Great project, and congratulations on a newly acquired skill!


----------



## honesttjohn (Feb 17, 2015)

Scottart said:


> And I am trying to keep one or two steps ahead of Honest John...


You're in the next county -- miles ahead down the road !!!

Gotta try that one of these days ..... adding it to the list.


----------



## Stick486 (Jan 4, 2013)

there aren't any adjectives to help me out here...
but..
your work is a gold standard...


----------



## Pro4824 (Oct 17, 2015)

So impressive!!!
Heading to YouTube to watch slicing videos.....


----------



## UglySign (Nov 17, 2015)

So it wasn't a chainsaw after all ? :nerd:

Waiting for the finish, this is gonna be dynamite!


----------



## 4DThinker (Feb 16, 2014)

The only challenge with slicing 3D models is that sometimes you end up with layers that have brittle sharp edges until glued up. If you're going to paint then a little filler will replace the missing bits, but if you're planning an oil finish on a hardwood model then glue lines and those sharp layer edges need to be thoughtfully planned for. 

4D


----------



## TenGees (Sep 12, 2012)

Wow that is great. I too am looking forward to the finish.


----------



## Scottart (Jan 8, 2015)

4DThinker said:


> The only challenge with slicing 3D models is that sometimes you end up with layers that have brittle sharp edges until glued up. If you're going to paint then a little filler will replace the missing bits, but if you're planning an oil finish on a hardwood model then glue lines and those sharp layer edges need to be thoughtfully planned for.
> 
> 4D


indeed.

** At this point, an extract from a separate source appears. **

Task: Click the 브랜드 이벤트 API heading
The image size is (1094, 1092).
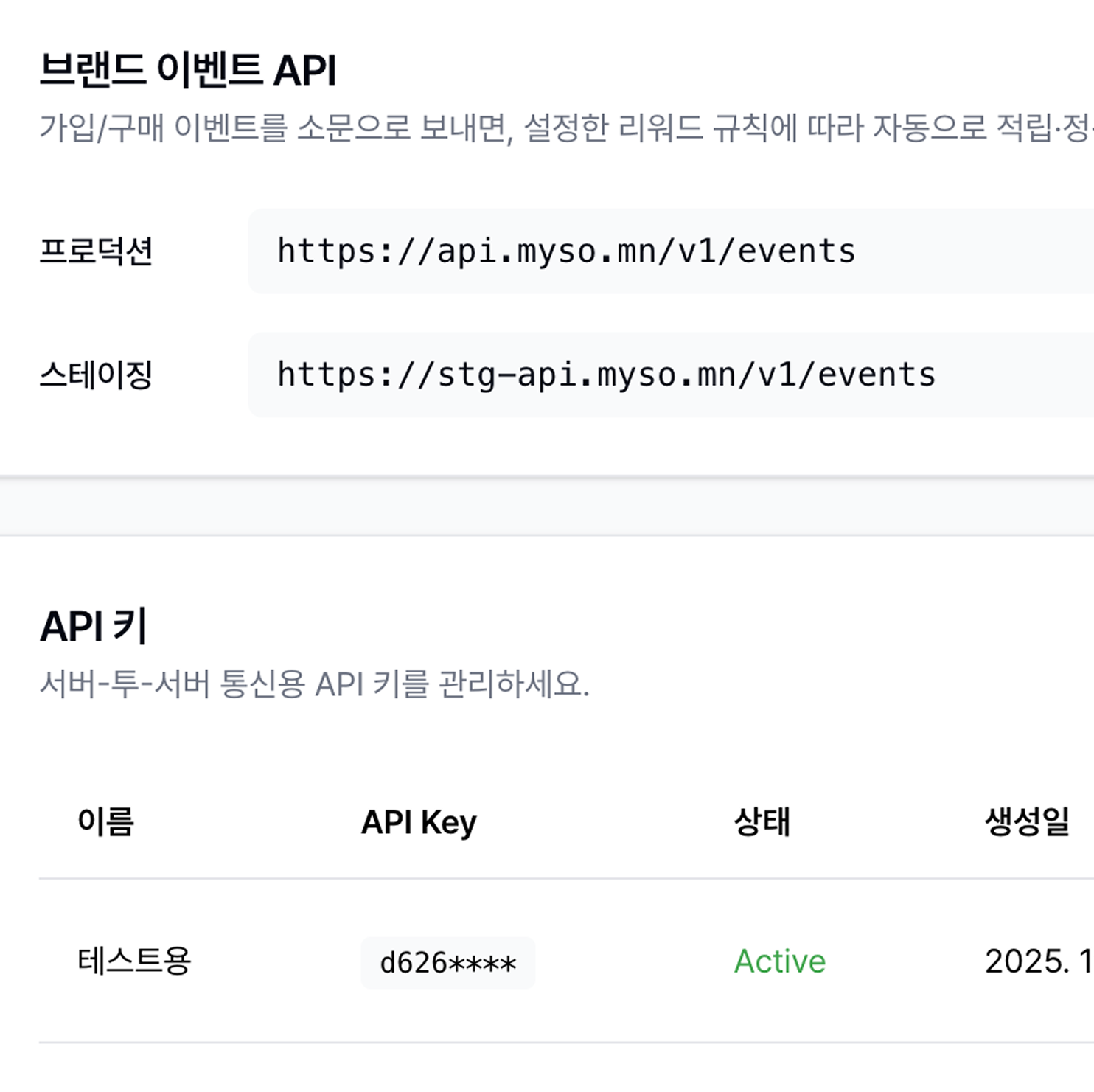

And I will be counting on the paint to cover up any corrections I have to make in the joints.. Not sure that slicing is a great option when the natural wood finish is a desired outcome...


----------



## GerryAttrick (Jan 14, 2015)

Glad you started with something simple😊

Now I feel really inferior for the start of 2019 as I am still to cut my hold down clamps and some coasters on my Shapeoko3. At least the Hello World test went OK.


----------



## Scottart (Jan 8, 2015)

GerryAttrick said:


> Glad you started with something simple😊
> 
> Now I feel really inferior for the start of 2019 as I am still to cut my hold down clamps and some coasters on my Shapeoko3. At least the Hello World test went OK.


LOL if you feel real bad I can send you some pictures of a few of my recent disasters... if that would help...

Enjoy the journey.


----------



## Pro4824 (Oct 17, 2015)

Scottart said:


> LOL if you feel real bad I can send you some pictures of a few of my recent disasters... if that would help...
> 
> Enjoy the journey.


Now There's a great idea!!! We need a disaster of the month thread!! 🙂


----------



## MEBCWD (Jan 14, 2012)

Scott, I read this in the email and just knew it was you playing around again. Slicing also is a good thing when you want to have the main item in the project to stick way out of a shallow pocket or frame.

I'm looking forward to seeing the finished project. I can already see the realistic Owl ready to take wing.


----------



## whimsofchaz (Jun 6, 2013)

Where do I find "Ms. Becky"?


----------



## honesttjohn (Feb 17, 2015)

She does some of the Vectric tutorials.


----------



## honesttjohn (Feb 17, 2015)

So what happened to the owl when finishing???


----------



## marecat3 (Nov 30, 2010)

Looks good. Look forward to seeing the finished Owl


----------



## Scottart (Jan 8, 2015)

honesttjohn said:


> So what happened to the owl when finishing???


I got all the numbers screwed up and the now it looks like a chicken with a giant easter egg...


----------



## honesttjohn (Feb 17, 2015)

So that means you really aren't perfect. I feel better now ..... kind of.


----------



## MEBCWD (Jan 14, 2012)

It must really be messed up because if the snowglobe looks like an Easter Egg then the owl should look like the Easter Bunny!


----------



## Scottart (Jan 8, 2015)

MEBCWD said:


> It must really be messed up because if the snowglobe looks like an Easter Egg then the owl should look like the Easter Bunny!


yep... exactly


----------